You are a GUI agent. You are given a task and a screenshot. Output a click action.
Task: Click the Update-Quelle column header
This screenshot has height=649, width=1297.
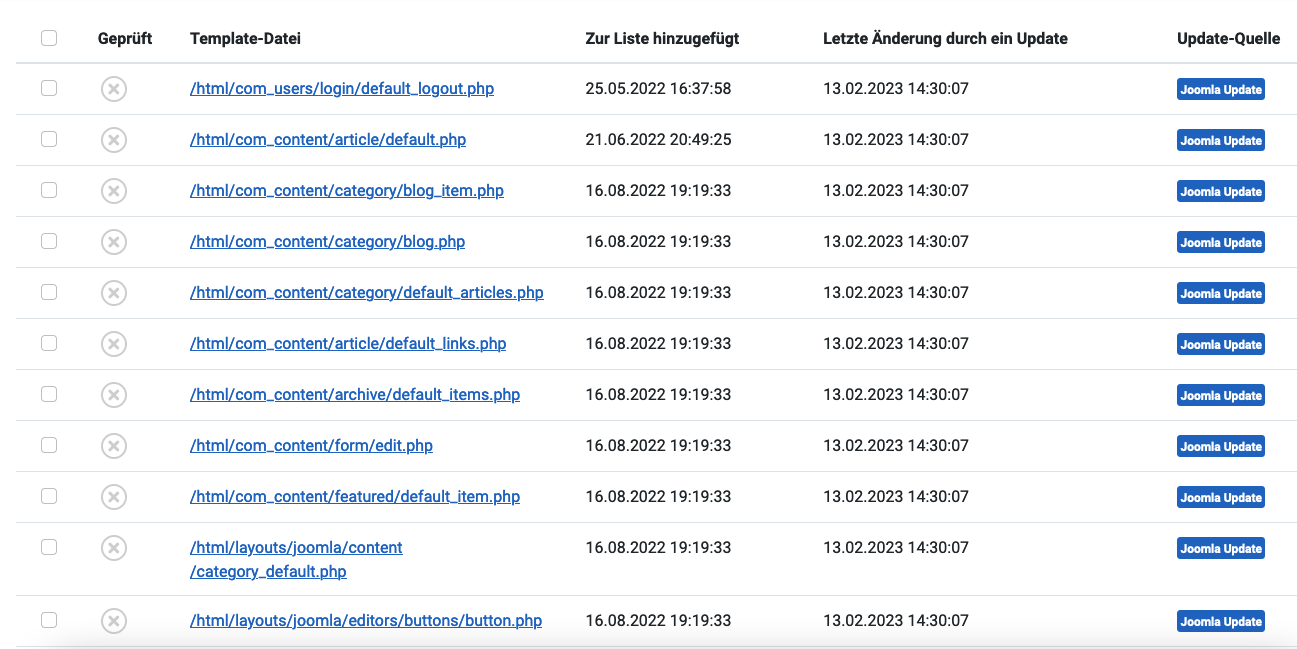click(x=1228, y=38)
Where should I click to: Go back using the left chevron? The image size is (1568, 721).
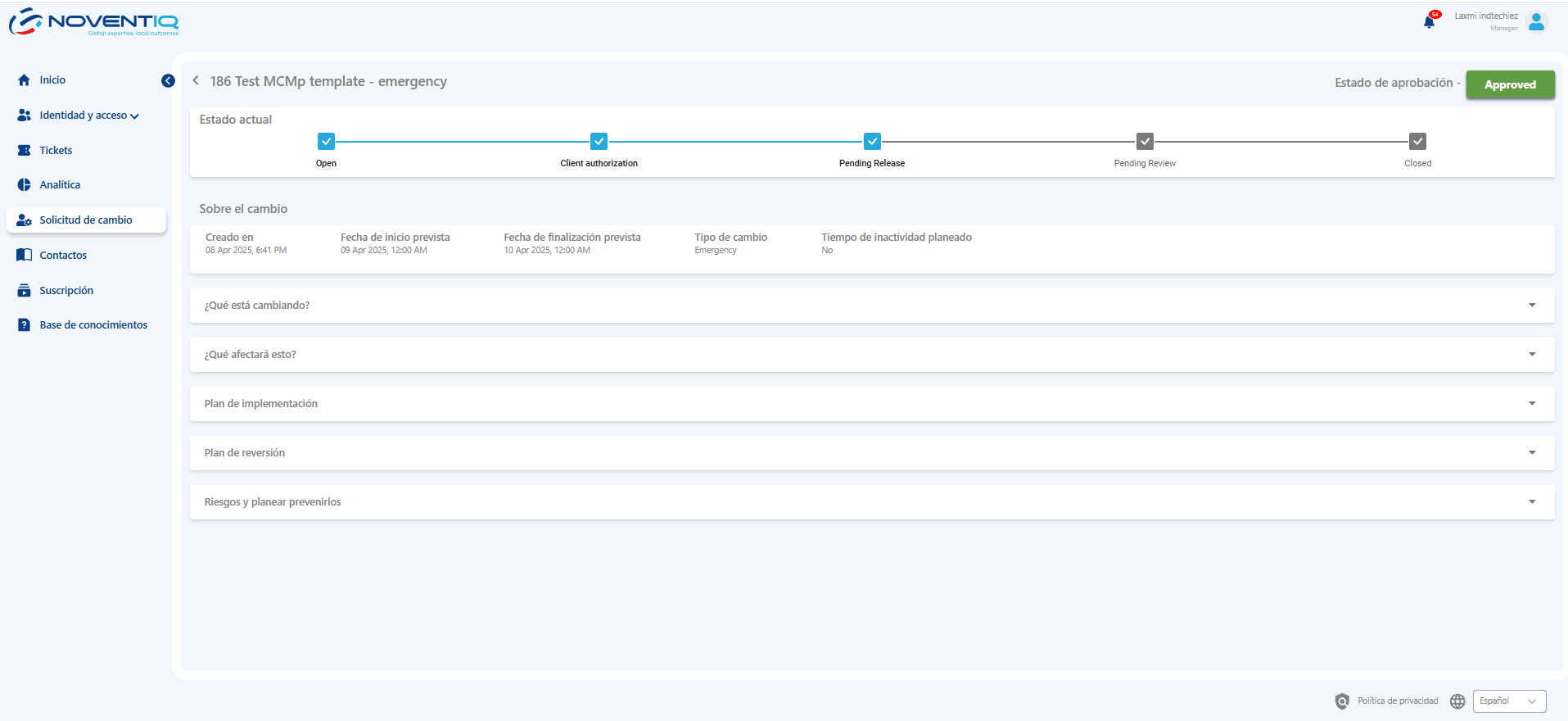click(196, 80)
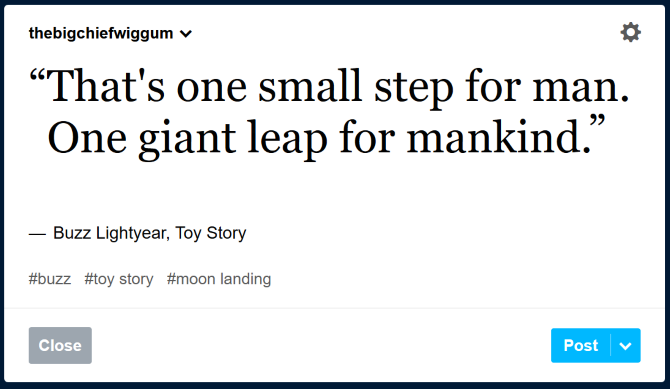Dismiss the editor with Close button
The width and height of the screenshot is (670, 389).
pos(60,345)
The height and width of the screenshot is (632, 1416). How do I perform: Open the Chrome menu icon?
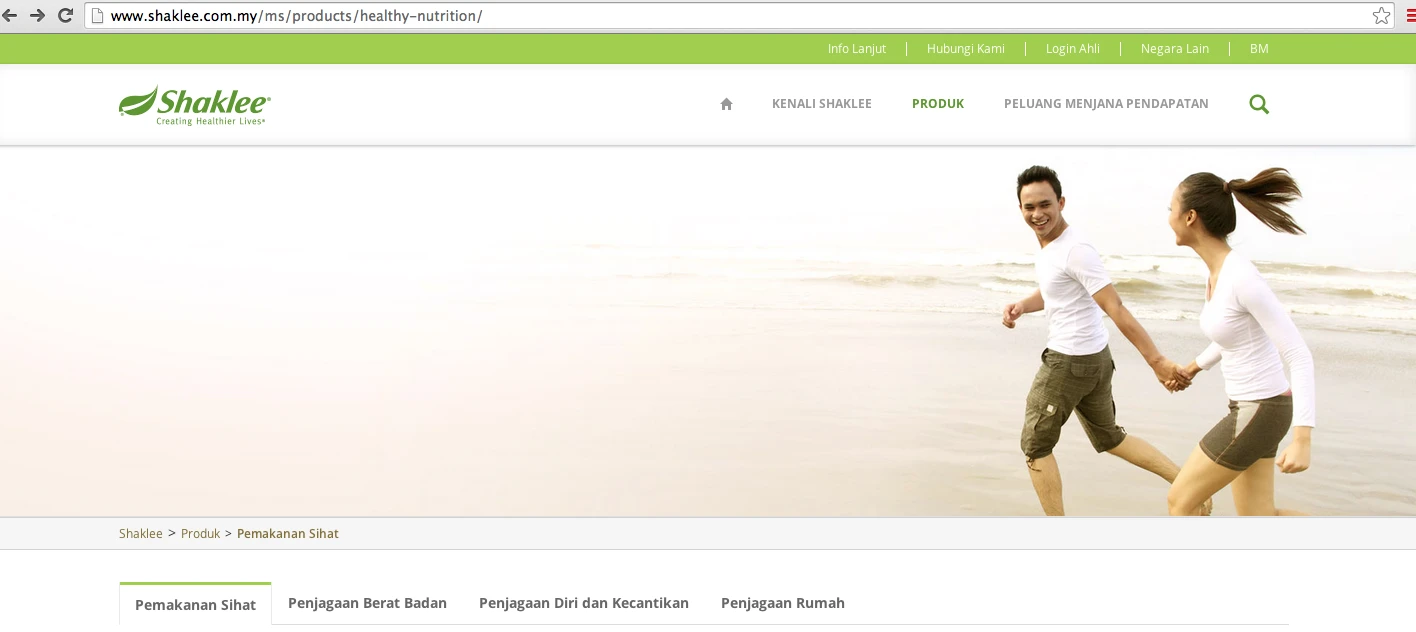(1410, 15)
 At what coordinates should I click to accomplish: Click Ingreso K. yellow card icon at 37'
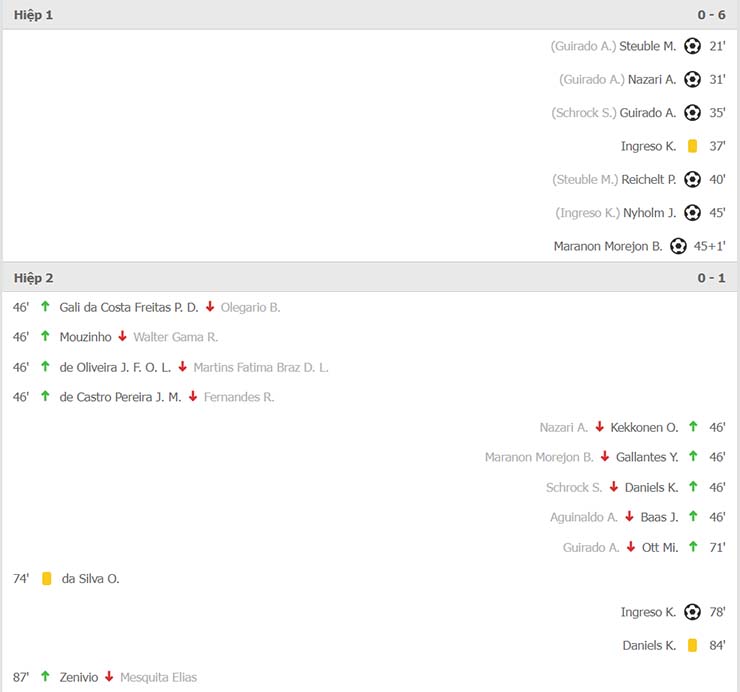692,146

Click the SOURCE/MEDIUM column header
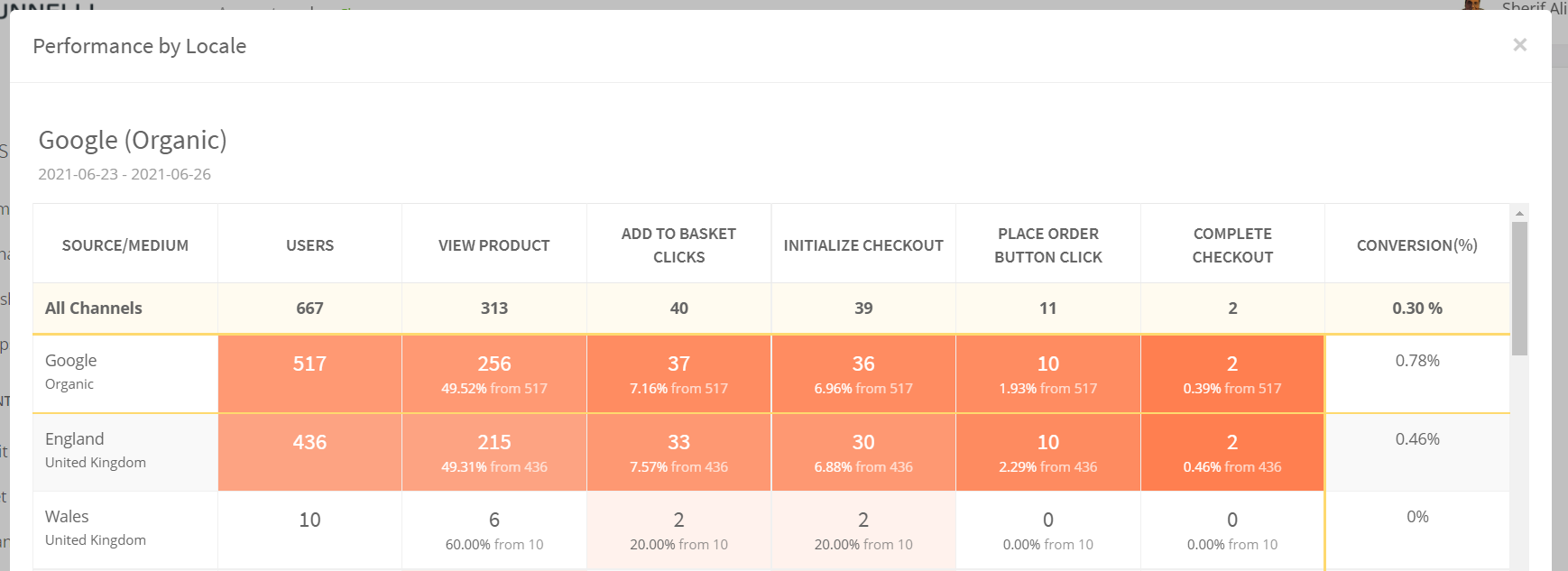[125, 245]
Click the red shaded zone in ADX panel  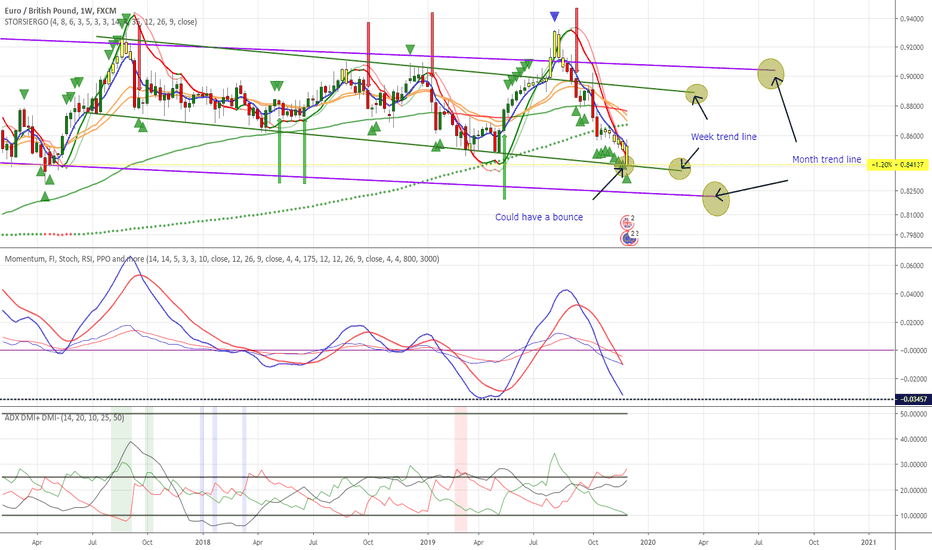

:: WORK ORDER ::
Exact copy, pictures excluded: print only the lines from the line containing "Task: Click the Update-Quelle column header" through the end of the records.

:: FINISHED TASK ::
Task: Click the Update-Quelle column header
This screenshot has height=649, width=1297.
click(x=1228, y=38)
Where should I click to: Go back using the left chevron? The image size is (1568, 721).
click(196, 80)
Dismiss the editor with Close button
The width and height of the screenshot is (670, 389).
pos(60,345)
The height and width of the screenshot is (632, 1416). How do I perform: Open the Chrome menu icon?
(1410, 15)
 At what coordinates should I click to accomplish: Click Ingreso K. yellow card icon at 37'
692,146

Click the SOURCE/MEDIUM column header
[125, 245]
Click the red shaded zone in ADX panel  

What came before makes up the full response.